##### 掲載文

北陸電力は、2013年5月、富山県で水路式水力発電所の建設を月内に開始すると発表した。2016年5月の完成を予定する。水路式とは河川の流れを遮るようなダムを設けない水力発電所だ。水路式を新設するのは同社として26年ぶり*1)であるという。「約2年間の環境土木調査の結果、適地が見つかったため着手する」(北陸電力)。
*1) 1983年に水路式の片貝南又発電所(5000kW)を開発している。その後、4件の水路式を再開発し、3件のダム式と1件のダム水路式も手掛けている。1983年以降の水力発電の増設量は6万5890kW。
建設するのは出力4400kWの片貝別又発電所(富山県魚津市、図1)。出力規模から分類すると「中水力」に相当する。年間発電量として1740万kWhを予定。

##########
##### データ抜粋

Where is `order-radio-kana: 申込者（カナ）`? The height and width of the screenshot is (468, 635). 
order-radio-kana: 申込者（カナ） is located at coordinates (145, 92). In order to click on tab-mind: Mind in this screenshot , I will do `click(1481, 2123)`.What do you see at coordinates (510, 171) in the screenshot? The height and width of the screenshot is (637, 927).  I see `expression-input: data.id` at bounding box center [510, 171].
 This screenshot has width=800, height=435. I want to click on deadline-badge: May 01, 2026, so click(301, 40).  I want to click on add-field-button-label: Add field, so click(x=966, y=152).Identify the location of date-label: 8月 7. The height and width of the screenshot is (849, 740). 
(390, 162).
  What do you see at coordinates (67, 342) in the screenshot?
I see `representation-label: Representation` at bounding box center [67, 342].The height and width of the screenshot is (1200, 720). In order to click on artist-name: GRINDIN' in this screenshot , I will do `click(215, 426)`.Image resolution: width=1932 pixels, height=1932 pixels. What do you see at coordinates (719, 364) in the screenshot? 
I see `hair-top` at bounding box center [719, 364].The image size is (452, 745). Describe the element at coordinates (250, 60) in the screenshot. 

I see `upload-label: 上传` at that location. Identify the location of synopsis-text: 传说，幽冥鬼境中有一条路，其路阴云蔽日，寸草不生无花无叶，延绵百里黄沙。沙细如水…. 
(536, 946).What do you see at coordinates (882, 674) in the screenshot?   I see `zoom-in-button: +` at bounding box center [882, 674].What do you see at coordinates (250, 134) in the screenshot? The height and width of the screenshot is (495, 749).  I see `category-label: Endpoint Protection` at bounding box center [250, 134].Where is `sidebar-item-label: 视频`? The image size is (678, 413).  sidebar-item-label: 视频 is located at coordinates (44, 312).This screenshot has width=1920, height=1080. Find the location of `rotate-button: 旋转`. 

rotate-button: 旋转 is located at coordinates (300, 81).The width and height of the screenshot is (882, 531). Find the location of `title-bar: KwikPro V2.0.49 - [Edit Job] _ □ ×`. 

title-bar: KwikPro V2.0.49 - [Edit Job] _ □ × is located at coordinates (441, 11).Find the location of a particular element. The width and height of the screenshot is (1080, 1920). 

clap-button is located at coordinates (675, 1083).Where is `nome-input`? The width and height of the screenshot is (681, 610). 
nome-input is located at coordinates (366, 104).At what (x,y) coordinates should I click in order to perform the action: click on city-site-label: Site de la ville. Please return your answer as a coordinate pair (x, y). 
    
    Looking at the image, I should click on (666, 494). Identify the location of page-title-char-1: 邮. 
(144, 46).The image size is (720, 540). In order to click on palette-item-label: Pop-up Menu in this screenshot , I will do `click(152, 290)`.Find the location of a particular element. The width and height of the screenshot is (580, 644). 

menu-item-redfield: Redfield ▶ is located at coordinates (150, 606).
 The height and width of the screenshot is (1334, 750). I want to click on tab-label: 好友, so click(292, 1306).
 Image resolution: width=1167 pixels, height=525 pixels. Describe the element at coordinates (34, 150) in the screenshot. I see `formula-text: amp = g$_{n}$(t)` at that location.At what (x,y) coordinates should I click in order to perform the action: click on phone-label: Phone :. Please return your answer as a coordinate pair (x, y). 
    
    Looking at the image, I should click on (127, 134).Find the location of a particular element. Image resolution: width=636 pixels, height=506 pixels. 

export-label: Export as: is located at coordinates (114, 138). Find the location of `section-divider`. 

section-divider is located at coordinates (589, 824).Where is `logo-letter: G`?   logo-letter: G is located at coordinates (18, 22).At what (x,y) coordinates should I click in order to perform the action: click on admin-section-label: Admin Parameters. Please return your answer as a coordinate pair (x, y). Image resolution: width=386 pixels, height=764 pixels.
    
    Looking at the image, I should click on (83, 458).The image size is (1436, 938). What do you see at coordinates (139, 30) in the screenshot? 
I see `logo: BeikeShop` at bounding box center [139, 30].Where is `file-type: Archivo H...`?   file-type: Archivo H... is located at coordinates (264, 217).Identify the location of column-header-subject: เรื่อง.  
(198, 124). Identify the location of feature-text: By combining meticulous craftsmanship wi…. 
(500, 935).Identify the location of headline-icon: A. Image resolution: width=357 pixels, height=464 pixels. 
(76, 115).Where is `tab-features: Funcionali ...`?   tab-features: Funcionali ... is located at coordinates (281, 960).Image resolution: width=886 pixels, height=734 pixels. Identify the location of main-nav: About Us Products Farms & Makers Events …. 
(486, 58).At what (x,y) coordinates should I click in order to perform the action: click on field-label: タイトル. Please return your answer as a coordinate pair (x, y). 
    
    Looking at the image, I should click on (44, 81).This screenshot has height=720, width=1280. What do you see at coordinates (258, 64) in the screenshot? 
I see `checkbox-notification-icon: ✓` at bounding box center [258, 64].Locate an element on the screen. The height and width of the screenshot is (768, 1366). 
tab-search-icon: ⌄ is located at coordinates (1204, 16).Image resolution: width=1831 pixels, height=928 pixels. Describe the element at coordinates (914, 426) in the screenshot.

##########

作業の指示: 北陸電力の水路式水力発電所についての記事を、最後の文のあとから引き継いで書き進めてください。

出力:
同発電所は図1中の拡大図にあるように片貝川上流の支流の流れをショートカットして水力発電に利用する。完成予定図は図2の通りだ。小山の向こう側を流れる上流に小規模な取水せきを設け、導水トンネルを通じて小山の手前側に導く。その後、水槽に水をため、高低差300mの水圧管路に水を流し、発電する。最大毎秒1.8m3の水を流す予定である。水路式の特徴であるたとえ水量が少なくても高低差を稼ぎやすいという性質をうまく利用した発電所だ。